Investors are so desperate to find European sovereigns that are perceived as safe that a recent issue of two-year German Bunds was bid higher to the point that yields turned negative. As of July 17, Austria, Denmark, Finland, the Netherlands and Switzerland also had two-year bonds with "priced with negativity yield-to-maturity metrics," according to ETF issuer WisdomTree.
Germany's status as the potential savior of the Eurozone has driven yields on 10-year bunds down to the 1.5 percent area, prompting PIMCO's Bill Gross to say "Let's see: would I rather own German or Mexican 10-yr bonds? 1.5% or 5.7%? Huge potential debt/GDP or half that of U.S.? Duh."
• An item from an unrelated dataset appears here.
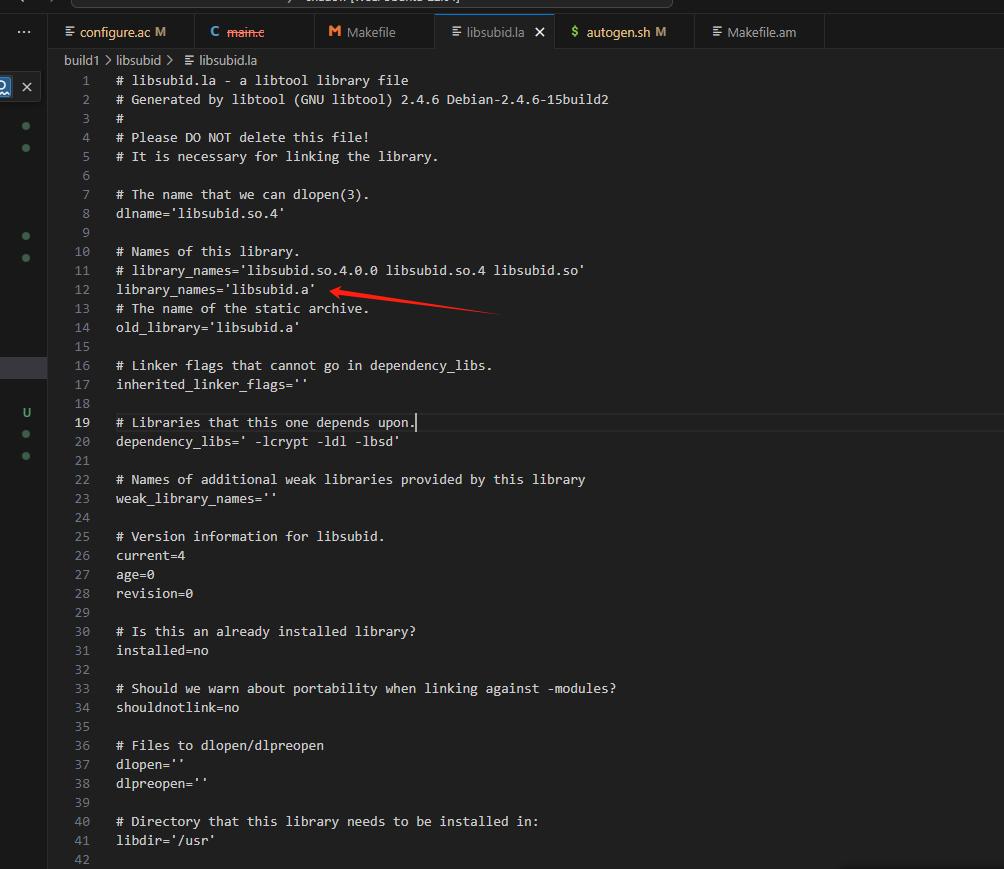Click the blue icon at left sidebar edge
The height and width of the screenshot is (869, 1004).
point(4,87)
Gross, PIMCO's co-CIO notes that even though Mexico's credit rating is far below that of Germany's "we see greater opportunity in Mexican bonds than German bonds for some investors." The comments were posted on PIMCO's Twitter feed and attributed to Gross.
With better economic growth, sturdier balance sheets and the potential for higher credit ratings, emerging markets (including Mexico) could prove to be viable alternatives to developed nations for bond investors.
In terms of performance, some emerging markets bond funds have easily outpaced those ETFs offering exposure to developed market bond issues. Year-to-date, the dollar-denominated PowerShares Emerging Markets Sovereign Debt ETF (NYSE: PCY) has surged 10.3 percent compared to a loss of almost two percent for the PIMCO Germany Bond Index Fund (NYSE: BUND). Mexico accounts for 4.5 percent of PCY's weight, making it ETF's fourth-largest country weight.
WisdomTree is also a believer in Mexican sovereigns. The firm said, "our own research and investment process for the WisdomTree Emerging Markets Local Debt ETF (NYSE: ELD) has led us to the same conclusion" regarding Mexico.
The WisdomTree Emerging Markets Local Debt ETF has over $1.2 billion in assets under management, making it the second-largest actively managed ETF. ELD has a 30-day SEC yield of nearly four percent and devotes nearly 10.4 percent of its weight to Mexico. That makes Mexico the largest country weight in ELD.
The Market Vectors LatAm Aggregate Bond ETF (NYSE: BONO), which has a 30-day SEC yield of 5.5 percent, also offers a large allocation to Mexico. Peso-denominated bond issues represent 14.3 percent of BONO's overall weight.
With European sovereigns risky and Treasuries not exciting in the way of yield, investors might have reason to be optimistic about emerging markets debt. WisdomTree shares that optimism.
"We're optimistic that over the next 3–5 years, debt of certain emerging market countries has the potential to provide attractive rates of return," the firm said.